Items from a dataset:
Segment Open
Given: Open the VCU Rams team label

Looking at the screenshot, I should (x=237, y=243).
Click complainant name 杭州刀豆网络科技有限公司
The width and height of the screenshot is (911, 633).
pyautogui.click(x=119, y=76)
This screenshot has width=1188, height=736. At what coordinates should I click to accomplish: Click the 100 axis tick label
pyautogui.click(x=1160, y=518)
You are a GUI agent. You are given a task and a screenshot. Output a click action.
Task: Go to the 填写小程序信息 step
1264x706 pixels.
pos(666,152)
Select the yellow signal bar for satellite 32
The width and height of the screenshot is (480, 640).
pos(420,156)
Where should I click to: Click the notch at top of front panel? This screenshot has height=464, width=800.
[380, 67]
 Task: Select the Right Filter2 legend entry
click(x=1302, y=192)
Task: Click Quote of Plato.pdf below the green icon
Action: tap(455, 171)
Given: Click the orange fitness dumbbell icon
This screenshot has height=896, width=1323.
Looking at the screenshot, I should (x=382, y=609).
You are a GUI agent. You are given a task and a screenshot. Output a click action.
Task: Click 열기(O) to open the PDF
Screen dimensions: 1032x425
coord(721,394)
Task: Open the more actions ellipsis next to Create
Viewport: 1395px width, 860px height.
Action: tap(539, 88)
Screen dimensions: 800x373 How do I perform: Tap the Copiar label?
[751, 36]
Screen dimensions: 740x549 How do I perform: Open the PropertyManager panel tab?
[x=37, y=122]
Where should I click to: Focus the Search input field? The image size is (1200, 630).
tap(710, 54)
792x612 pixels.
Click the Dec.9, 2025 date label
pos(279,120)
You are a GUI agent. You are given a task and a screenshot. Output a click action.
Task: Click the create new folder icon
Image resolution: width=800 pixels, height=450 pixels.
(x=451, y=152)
Segment Closed
What is required = Look for the line with "Task: Select the Right Filter2 legend entry" in the records above. Repeat it and each line after it exactly.

Expected answer =
 Task: Select the Right Filter2 legend entry
click(x=1302, y=192)
Task: Click Quote of Plato.pdf below the green icon
Action: tap(455, 171)
Given: Click the orange fitness dumbbell icon
This screenshot has height=896, width=1323.
Looking at the screenshot, I should (x=382, y=609).
You are a GUI agent. You are given a task and a screenshot. Output a click action.
Task: Click 열기(O) to open the PDF
Screen dimensions: 1032x425
coord(721,394)
Task: Open the more actions ellipsis next to Create
Viewport: 1395px width, 860px height.
Action: tap(539, 88)
Screen dimensions: 800x373 How do I perform: Tap the Copiar label?
[751, 36]
Screen dimensions: 740x549 How do I perform: Open the PropertyManager panel tab?
[x=37, y=122]
Where should I click to: Focus the Search input field? The image size is (1200, 630).
tap(710, 54)
792x612 pixels.
Click the Dec.9, 2025 date label
pos(279,120)
You are a GUI agent. You are given a task and a screenshot. Output a click action.
Task: Click the create new folder icon
Image resolution: width=800 pixels, height=450 pixels.
(x=451, y=152)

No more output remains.